RIS-Empowered Coexistence Between Self-Sustainable IoT and Radar Networks
Abstract
This paper investigates the coexistence of a selfsustainable Internet of Things (IoT) network and a multiantenna radar system operating in a shared frequency band, empowered by a reconfigurable intelligent surface (RIS). A novel joint optimization framework is proposed to maximize the throughput of the IoT network while ensuring the reliability of radar detection. The formulation jointly considers RIS phaseshift design, radar signal covariance, and time scheduling. To begin with, we employ the Lagrangian duality framework along with the Karush-Kuhn-Tucker (KKT) optimality criteria to derive the closed-form solution for time resource allocation. Following this, an alternating optimization (AO) technique is formulated to jointly refine the radar covariance matrix and optimize the phase shifts applied by the RIS in a coordinated manner.
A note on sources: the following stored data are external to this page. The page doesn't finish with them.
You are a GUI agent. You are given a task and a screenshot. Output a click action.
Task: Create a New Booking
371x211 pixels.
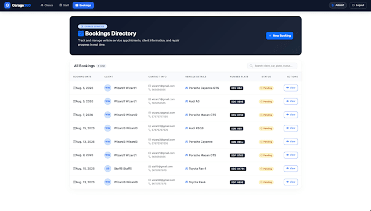[280, 36]
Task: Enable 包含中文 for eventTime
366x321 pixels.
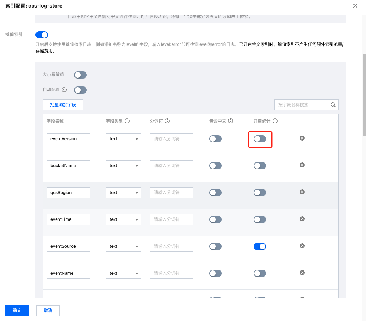Action: (x=215, y=219)
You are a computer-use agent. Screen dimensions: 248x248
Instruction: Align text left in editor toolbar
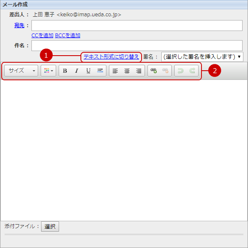pos(115,71)
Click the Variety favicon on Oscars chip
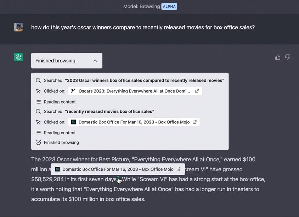Image resolution: width=299 pixels, height=217 pixels. [73, 91]
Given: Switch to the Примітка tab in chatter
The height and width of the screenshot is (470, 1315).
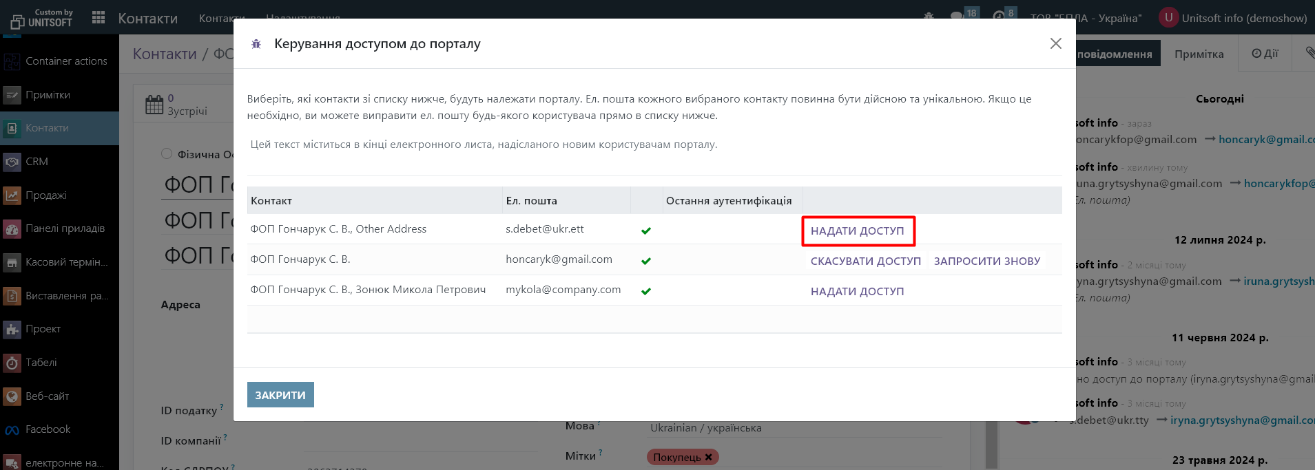Looking at the screenshot, I should pyautogui.click(x=1199, y=54).
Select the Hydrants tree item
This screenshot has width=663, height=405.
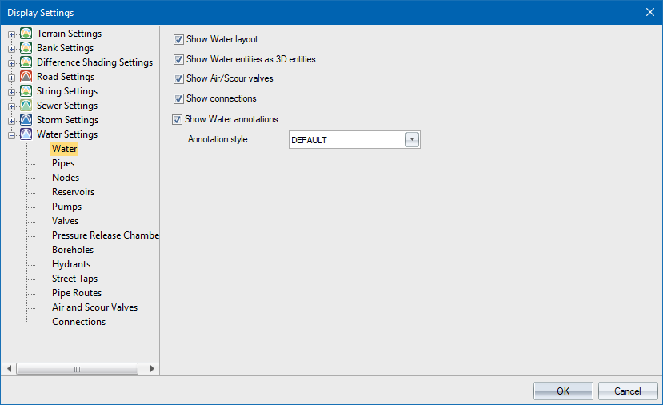point(71,264)
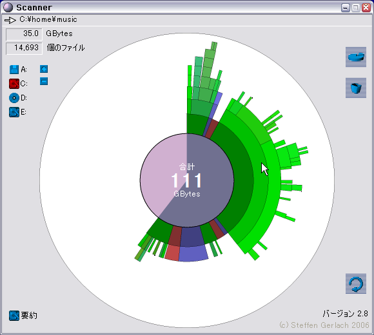Click the blue minus zoom-out button
Viewport: 374px width, 335px height.
pos(44,81)
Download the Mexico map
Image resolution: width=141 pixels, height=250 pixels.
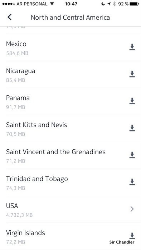[132, 47]
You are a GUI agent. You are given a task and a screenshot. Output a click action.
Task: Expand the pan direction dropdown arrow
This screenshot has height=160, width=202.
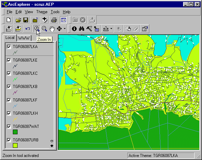(65, 29)
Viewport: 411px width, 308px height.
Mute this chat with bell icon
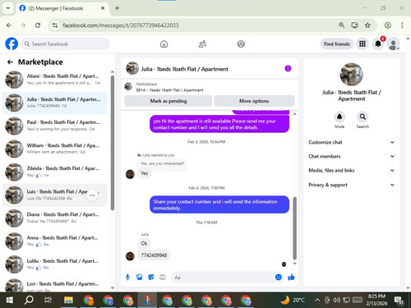point(339,117)
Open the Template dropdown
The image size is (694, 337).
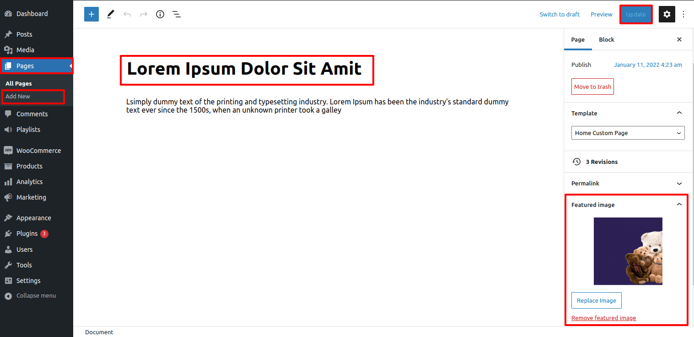(x=628, y=133)
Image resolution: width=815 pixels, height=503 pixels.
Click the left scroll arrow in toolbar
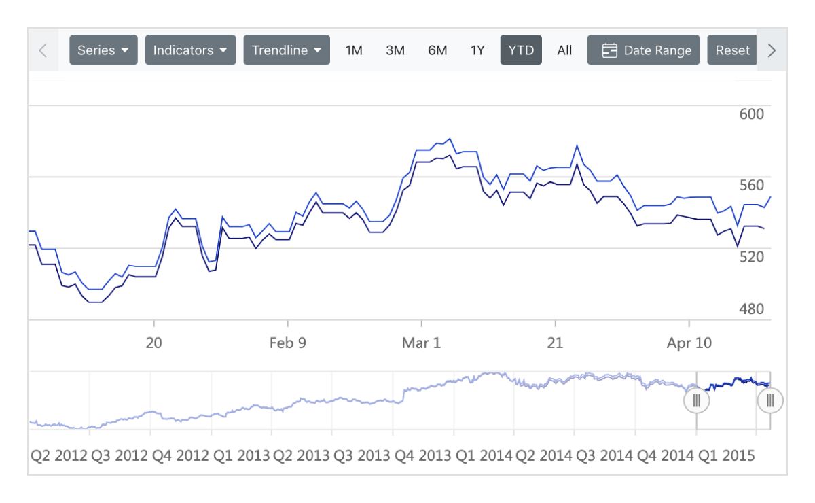[x=43, y=50]

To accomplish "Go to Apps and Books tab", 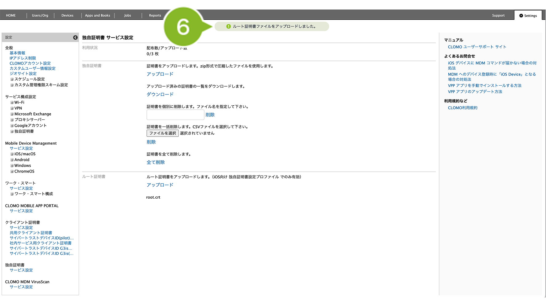I will [x=97, y=16].
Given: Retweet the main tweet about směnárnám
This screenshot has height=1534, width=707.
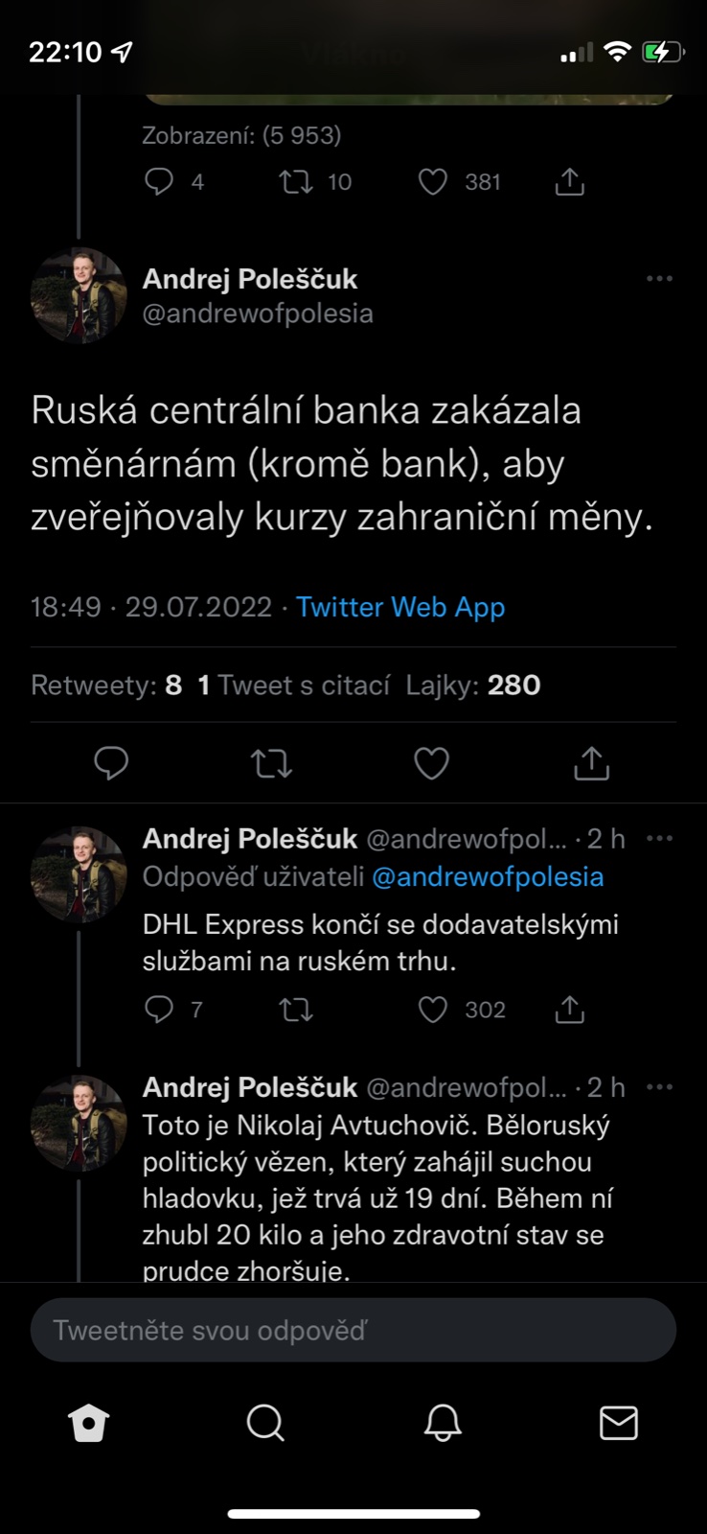Looking at the screenshot, I should pos(271,763).
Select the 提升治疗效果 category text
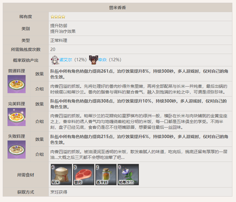This screenshot has width=236, height=202. (x=63, y=31)
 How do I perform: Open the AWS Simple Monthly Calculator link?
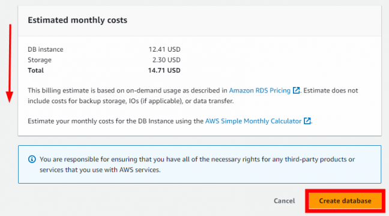click(253, 121)
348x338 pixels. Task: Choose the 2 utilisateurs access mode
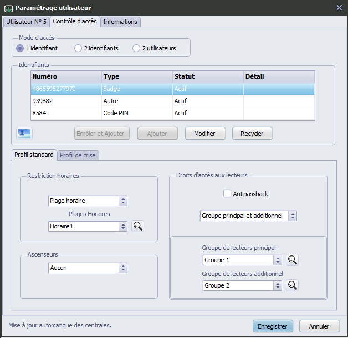(136, 48)
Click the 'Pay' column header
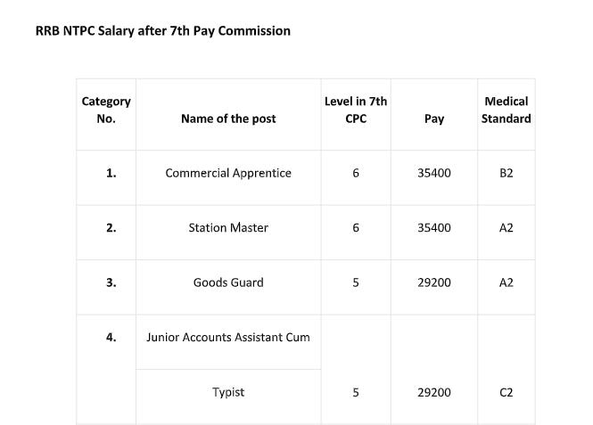 [x=434, y=119]
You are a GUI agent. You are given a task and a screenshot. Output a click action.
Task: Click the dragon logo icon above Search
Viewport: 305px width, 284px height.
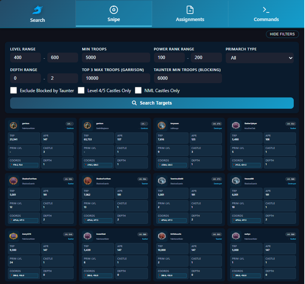click(38, 10)
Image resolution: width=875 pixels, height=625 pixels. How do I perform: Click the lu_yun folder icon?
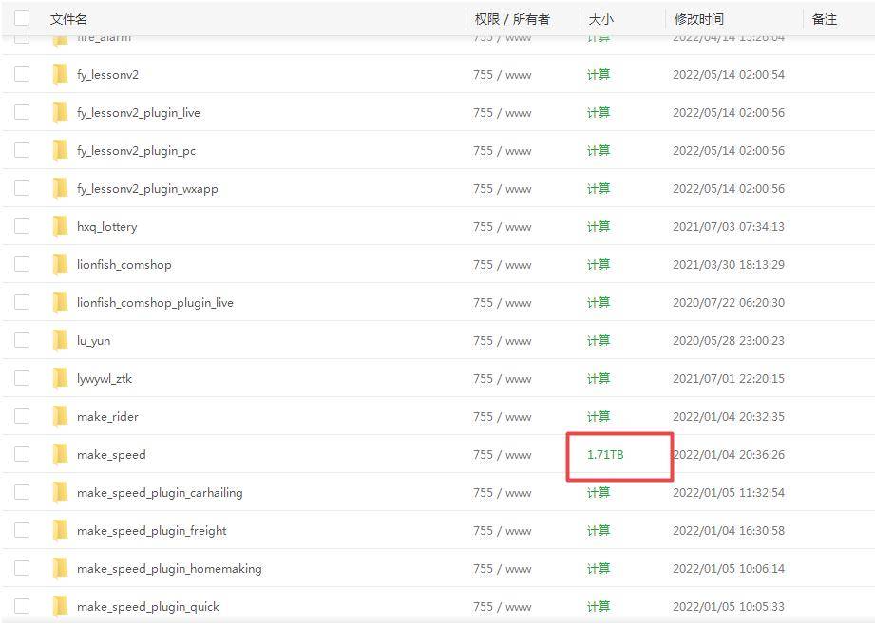60,340
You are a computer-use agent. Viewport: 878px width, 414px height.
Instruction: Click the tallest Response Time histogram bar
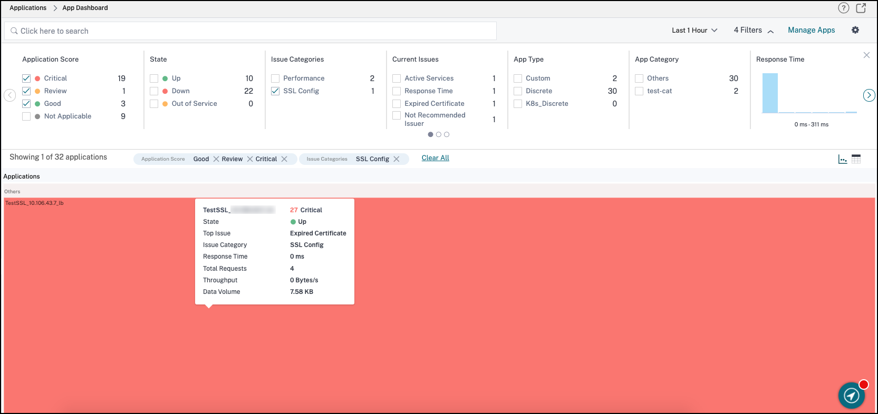coord(770,93)
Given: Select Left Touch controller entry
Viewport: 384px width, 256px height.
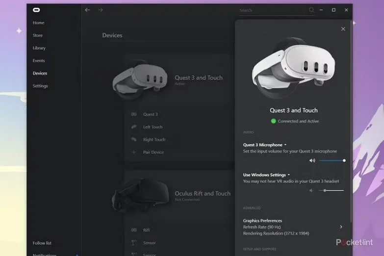Looking at the screenshot, I should coord(153,127).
A tailored iterative mechanism is introduced to handle a summation of fractional objectives, which are typically hard to solve directly. Moreover, to tackle the fundamental nonconvex challenges presented by the simultaneous optimization of sensing beamforming vectors and RIS phase shifts, an alternating optimization strategy combined with semidefinite programming (SDP) relaxation is employed. Lastly, comprehensive simulations validate that our proposed framework surpasses conventional strategies in terms of uplink throughput and radar detection accuracy. The results obtained from this study confirm that RIS holds significant promise as a crucial technology facilitating the advancement of next-generation integrated sensing and communication networks.